Displays only the 10 starting lines of a file by default. Any number of lines can be displayed with the -n flag followed by the number of lines.

    $ tail FILENAME 

As the name implies the opposite of head this displays the last 10 lines. Again -n option can be used to change this.

13. File & Folder Permissions

All files in any operating system have a set of permissions associated with the file that define what can be done with the file and by whom. What = read, write (modify), and/or execute a file. Whom = user, group, or public. These permissions are denoted with the following syntax:

Read: r
Write: w
Execute: x

User: u
Group: g
Others: o
All users: a

Changing permissions is done via chmod (change mode) command

    $ chmod [Options] RELATIONS [+ or -] PERMISSIONS FILE

14. Your First Shell Script

Just like Perl, Python, R, C++ etc. BASH (Bourne Again Shell) is a programming language that works on Unix and Unix-like computers (Linux, Macintosh, BSD etc.). All the commands that you have been passing to the terminal, are in fact being executed by bash, the command shell. A shell script is simply a collection of various bash commands that are executed sequentially. To make a script we simply write shell commands into a file and then treat that file like any other program or command.
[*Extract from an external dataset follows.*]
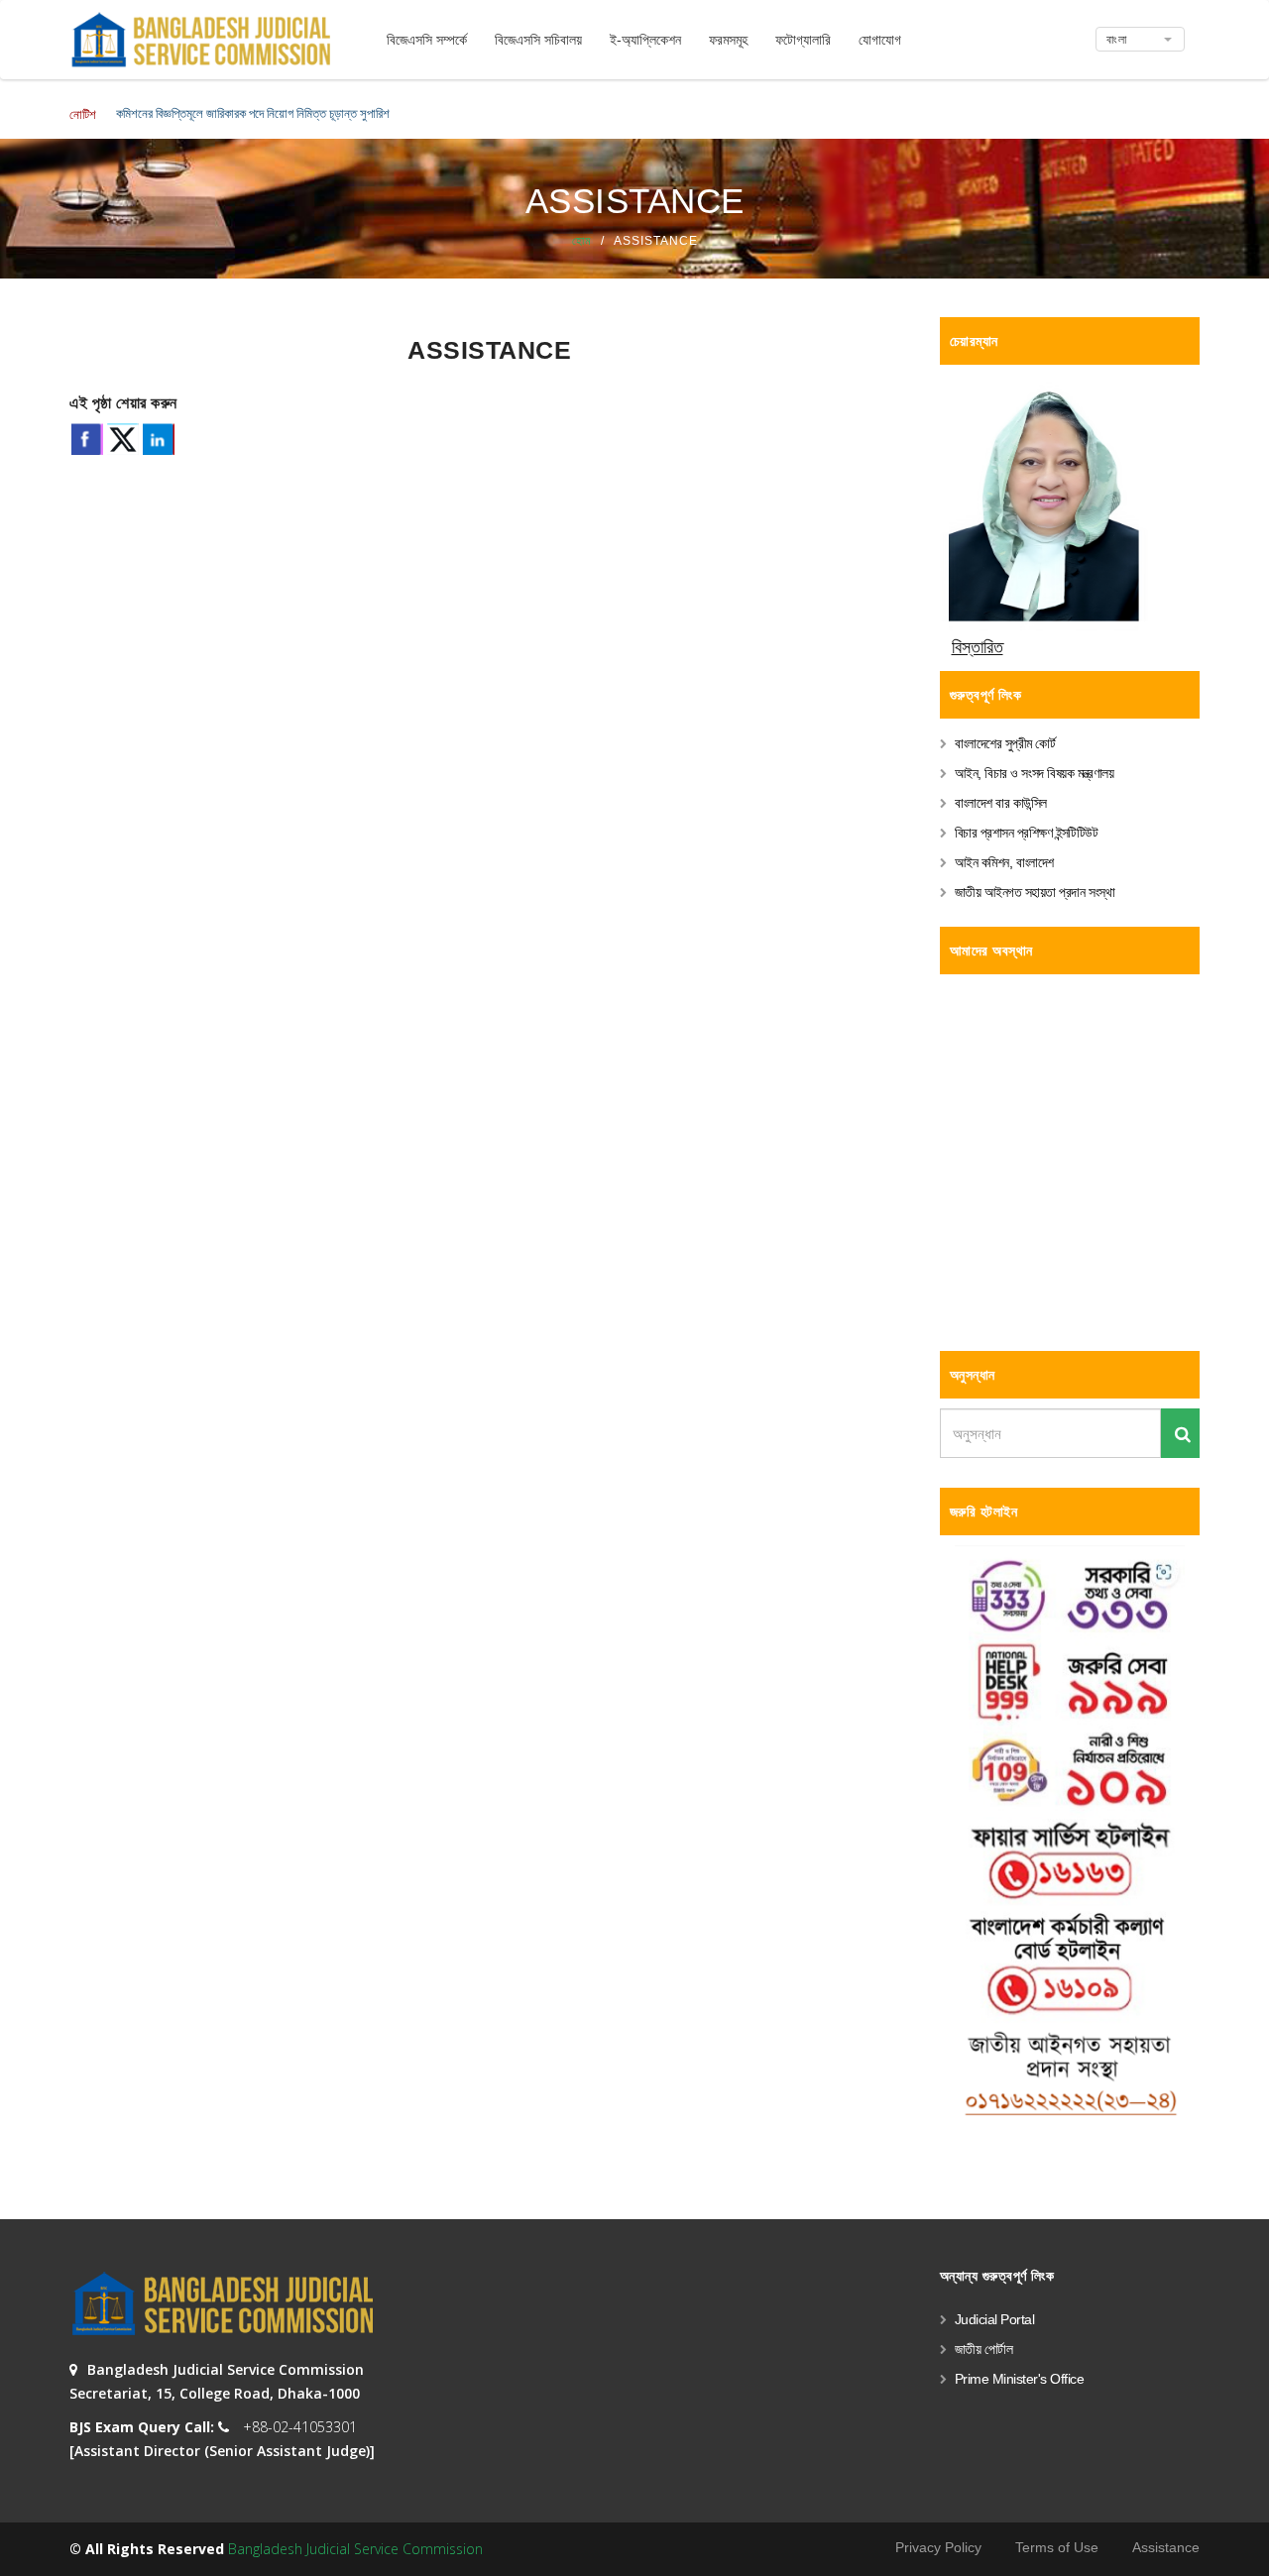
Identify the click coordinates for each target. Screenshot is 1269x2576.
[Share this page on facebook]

  # This is my first shell script.
  echo "Hello World!"

15. Unix Power Commands

The commands that you have learned so far are essential for doing any work in Unix, but they don’t really let you do anything that is very useful. The following section will introduce new commands that will start to show you the power of Unix.

15.1 Pipes & Redirects

Everything we have done so far has sent the result of the command to the screen. This is feasible when the data being displayed is small enough to fit the screen or if it is the endpoint of your analysis. But for large data outputs, or if you need a new file, printing to the screen isn't very useful. Unix has built in methods to hand output from commands using > (greater than) or < (lesser than) or >> signs.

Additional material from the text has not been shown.